Search code examples
scikit-learndata-sciencetransformpipeline

FeatureTransform from sklearn properly used


i am trying to pass an email to my Pipeline and throw some prob based on the training. For doing that i used a bunch of function to take from the email pass like

from collections import Counter

import numpy as np
from sklearn.base import BaseEstimator, TransformerMixin


class EmailLengthTransformer(BaseEstimator, TransformerMixin):
    def fit(self, X, y=None):
        return self

    def transform(self, X, y=None):
        return np.array([len(e[0].split("@")[0]) for e in X]).reshape(-1, 1)

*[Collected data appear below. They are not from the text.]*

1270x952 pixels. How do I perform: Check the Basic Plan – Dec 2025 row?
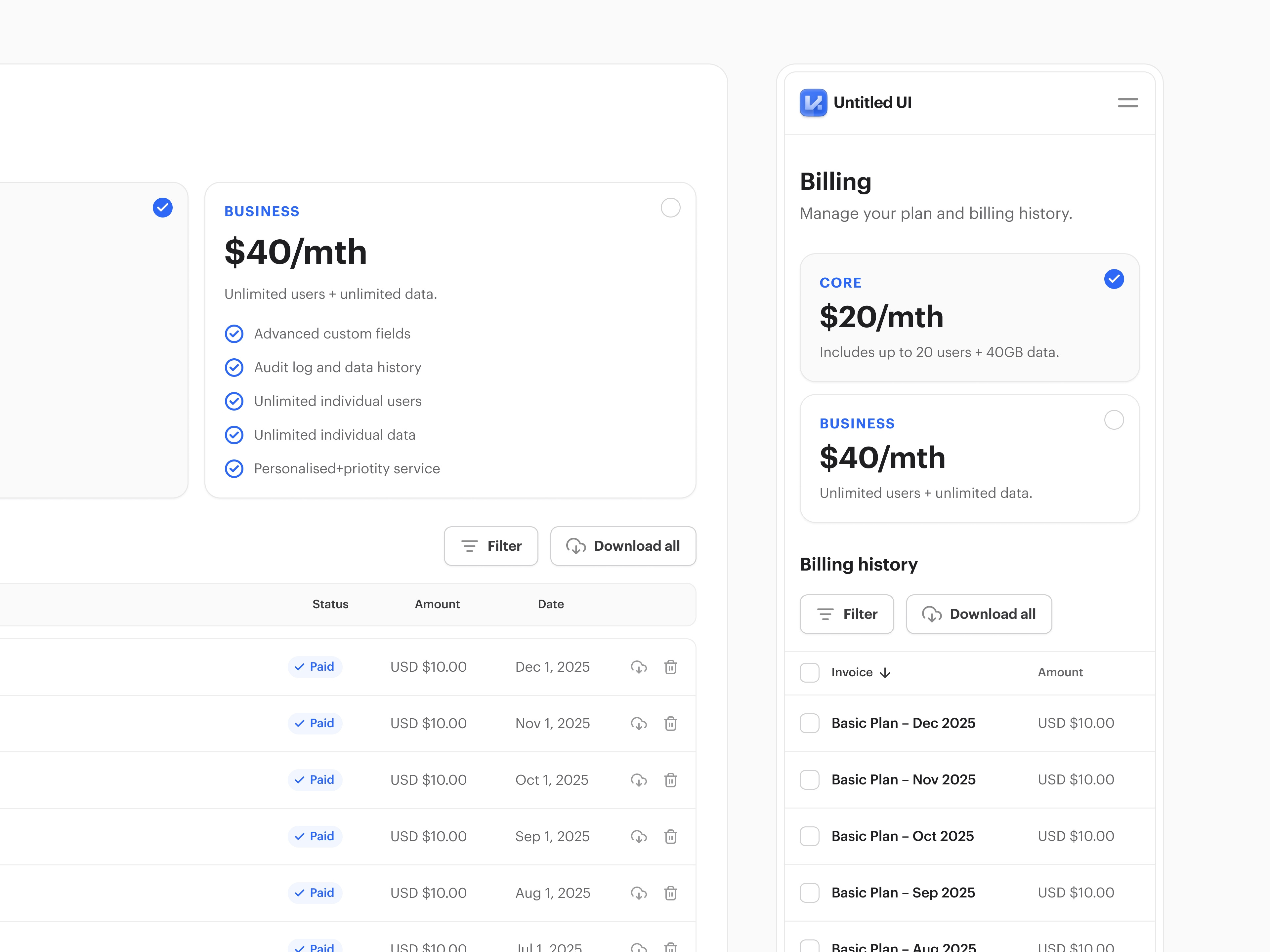810,723
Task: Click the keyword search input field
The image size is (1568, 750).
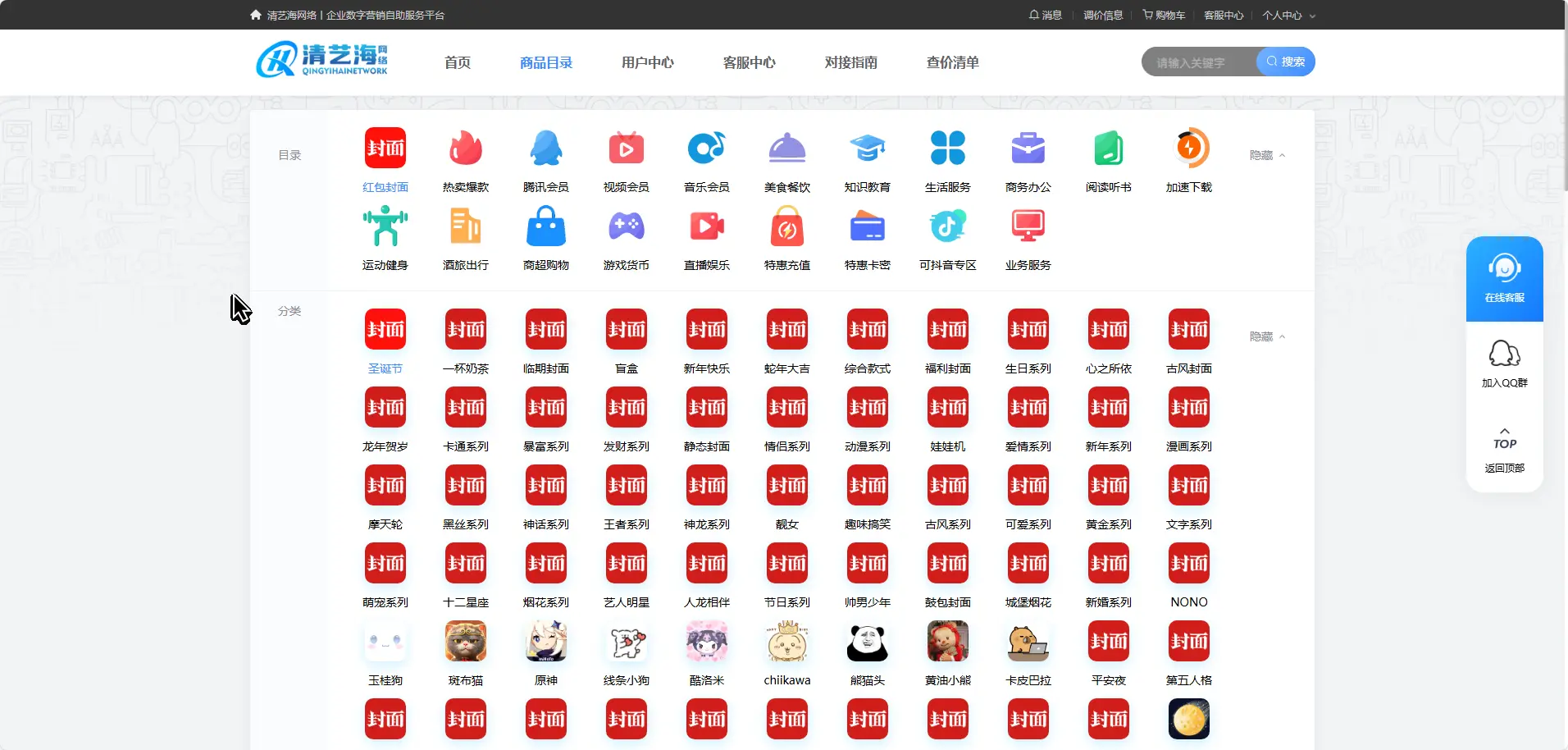Action: 1197,62
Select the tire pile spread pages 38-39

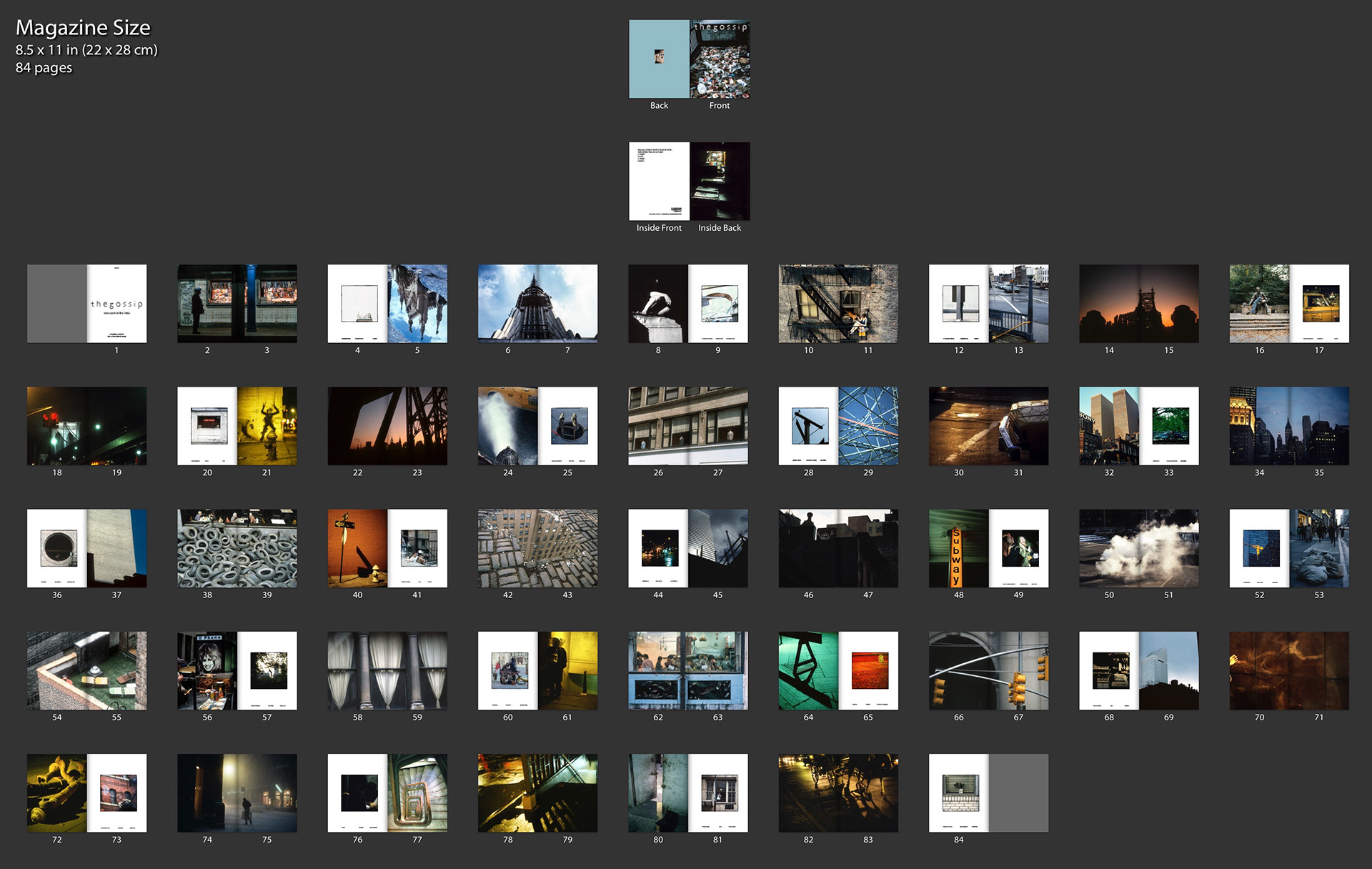[x=237, y=548]
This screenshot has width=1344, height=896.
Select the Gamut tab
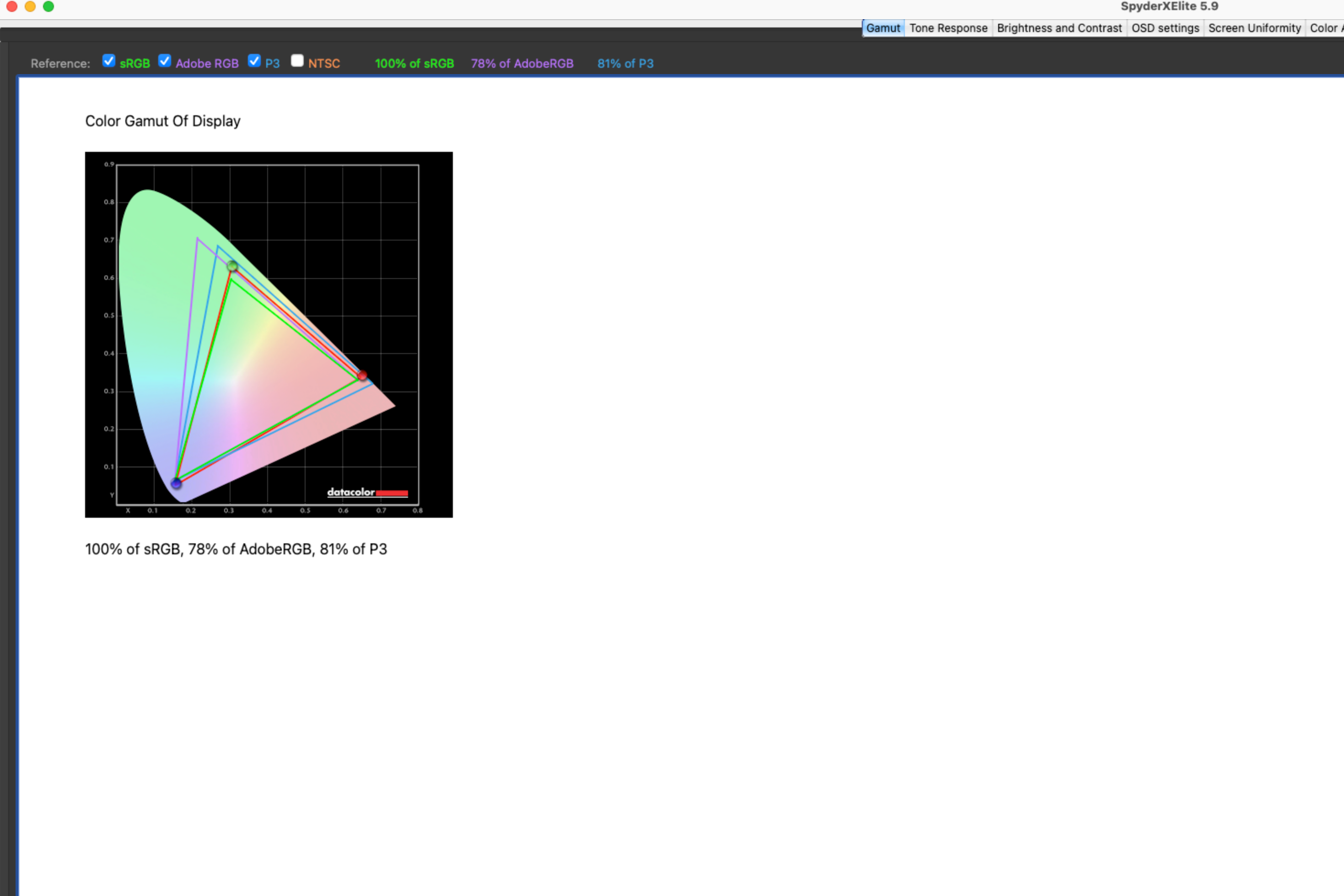coord(882,28)
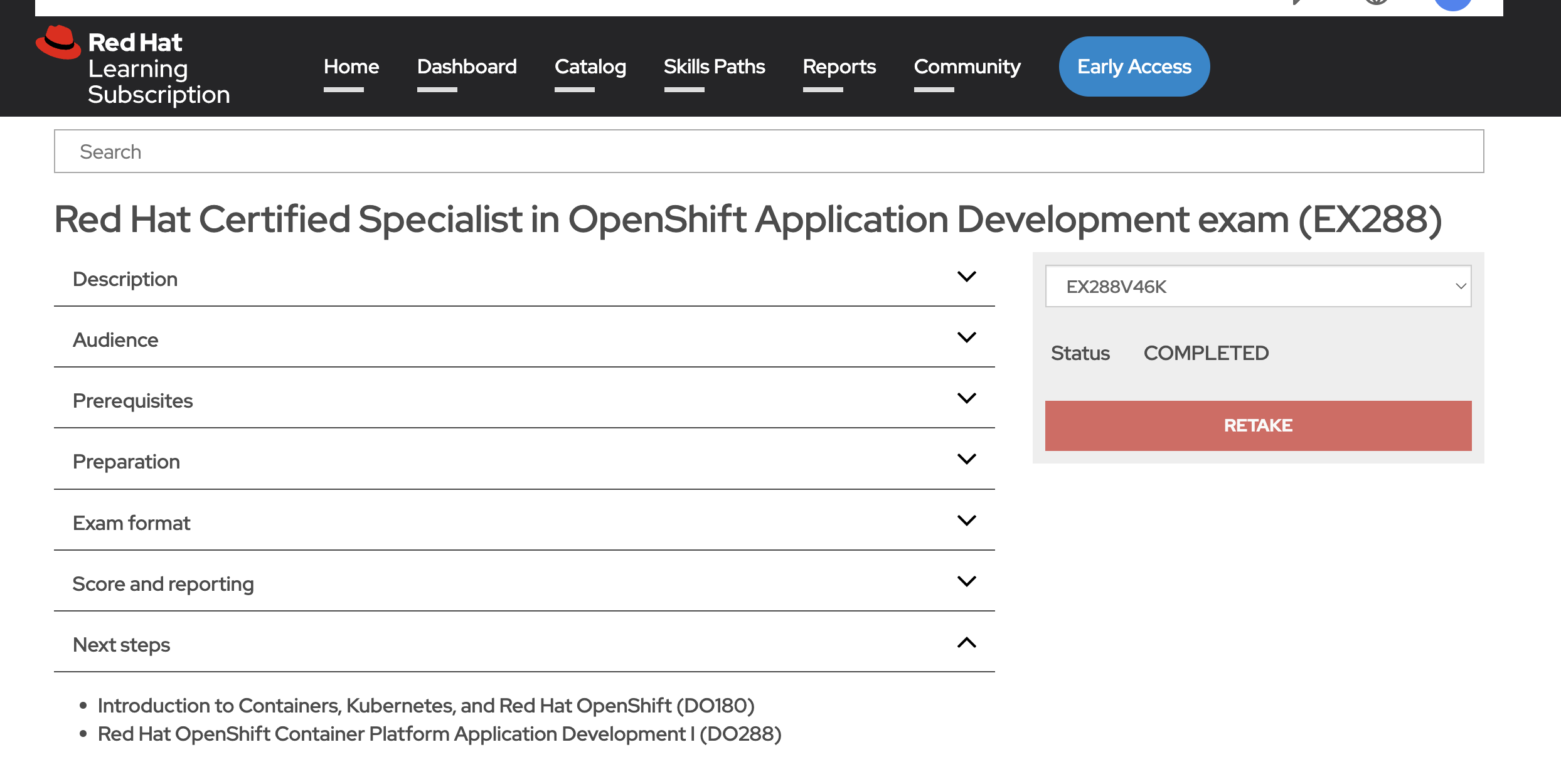Click the COMPLETED status indicator
The image size is (1561, 784).
point(1205,352)
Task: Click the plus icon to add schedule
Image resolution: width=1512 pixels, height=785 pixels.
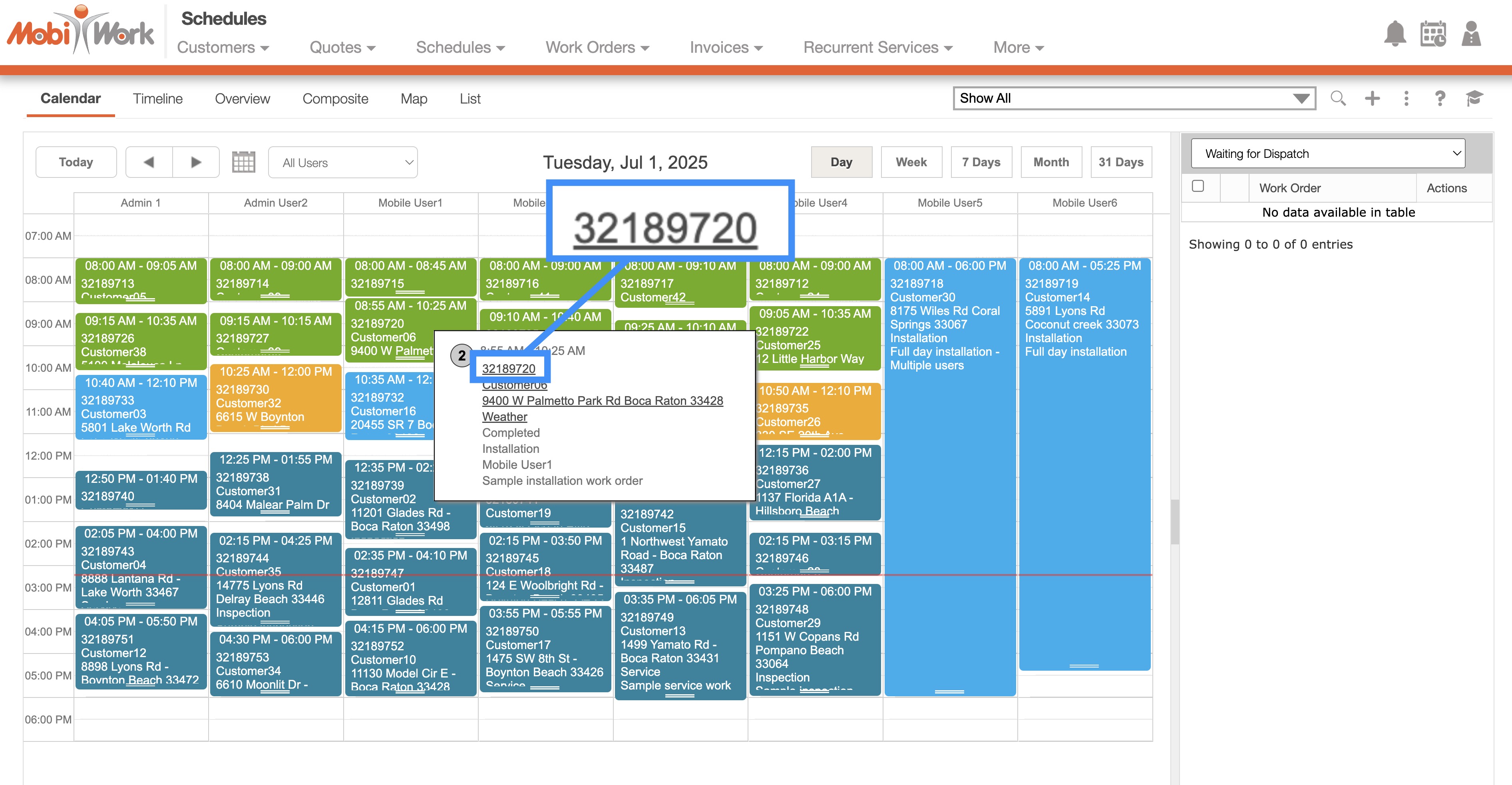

class DomainLengthTransformer(BaseEstimator, TransformerMixin):
    def fit(self, X, y=None):
        return self

    def transform(self, X, y=None):
        return np.array([len(e[0].split("@")[-1]) for e in X]).reshape(-1, 1)


class NumberOfVoulsTransfomer(BaseEstimator, TransformerMixin):
    def fit(self, X, y=None):
        return self

    def transform(self, X, y=None):
        vouls = "aeiouAEIOU"
        name = [e[0].split("@")[0] for e in X]
        return np.array(
            [sum(1 for char in name if char in vouls) for name in name]
        ).reshape(-1, 1)


class NumberOfCapitalsTransfomer(BaseEstimator, TransformerMixin):
    def fit(self, X, y=None):
        return self

    def transform(self, X, y=None):
        return np.array(
            [sum(1 for char in email[0] if char.isupper()) for email in X]
        ).reshape(-1, 1)


class NumberOfDigitsTransfomer(BaseEstimator, TransformerMixin):
    def fit(self, X, y=None):
        return self

    def transform(self, X, y=None):
        digits = "0123456789"
        return np.array(
            [sum(1 for char in email[0] if char in digits) for email in X]
        ).reshape(-1, 1)

So after this i package them inside another class and send it to Pipeline like this

class EmailsSuspicionModel:
    def __init__(self, X_train, X_valid, y_train, y_valid, model_params):
        self.X_train = X_train
        self.X_valid = X_valid
        self.y_train = y_train
        self.y_valid = y_valid
        self.model_params = model_params
        self.preprocesser = FeatureUnion(
            [
                ("email_length", EmailLengthTransformer()),
                ("domain_length", DomainLengthTransformer()),
                ("number_of_vouls", NumberOfVoulsTransfomer()),
                ("number_of_capitals", NumberOfCapitalsTransfomer()),
                ("number_of_digits", NumberOfDigitsTransfomer()),
                ("highest_char_frequency", HighestCharFrequencyTransfomer()),
                ("number_of_different_chars", NumberOfDifferentChars()),
                (
                    "number_of_consecutive_or_identical_chars",
                    NumberOfConsecutiveOrIdenticalCharsTransfomer()
                ),
            ]
        )

    def transform(self):
        logging.info("Transform validation data - Required for evaluation")
        valid_preprocesser = self.preprocesser.fit(self.X_train)
        return valid_preprocesser.transform(self.X_valid)

    def pipeline(self):
        logging.info("Build sklearn pipeline with XGBoost model")
        xgb_model = XGBClassifier(eval_metric="logloss", use_label_encoder=False)
        if self.model_params:
            logging.info(f"XGBoost model params: {self.model_params}")
            xgb_model = XGBClassifier(**self.model_params)

        return Pipeline([("preproc", self.preprocesser), ("classifier", xgb_model)])

    def fit(self):
        self.pipeline().fit(
            self.X_train, self.y_train, classifier__eval_set=[(self.transform(), self.y_valid)]
        )

So whenver i start using the classes in action

X_valid_transformed = EmailsSuspicionModel(X_train.values, X_valid.values, y_train, y_valid, model_params=None).transform()
pipeline = EmailsSuspicionModel(X_train, X_valid, y_train, y_valid, model_params=None).pipeline()
pipeline.fit(
        X_train, y_train, classifier__eval_set=[(X_valid_transformed, y_valid)]
    )

My model is not yielding my expecting results ( i double check it against a notebook which i dont use pipeline ) and i think is because X_train is not being trained with the proper feature set since whenever i do

pipeline['preproc'].transform(['[email protected]'])
([1, 1, 0, 0, 0]) 

Clearly that transformation is not being applied correctly since result is ([10, 9, 3, 0, 0]) from the functions provided and i think the model is being trained with this same error


Solution

  • It's a shape issue. If you transform instead [['[email protected]']] you'll recover the expected values. You've written your transformers to expect 2D array inputs (the e[0] or email[0] in each of them otherwise selects the first character of the email).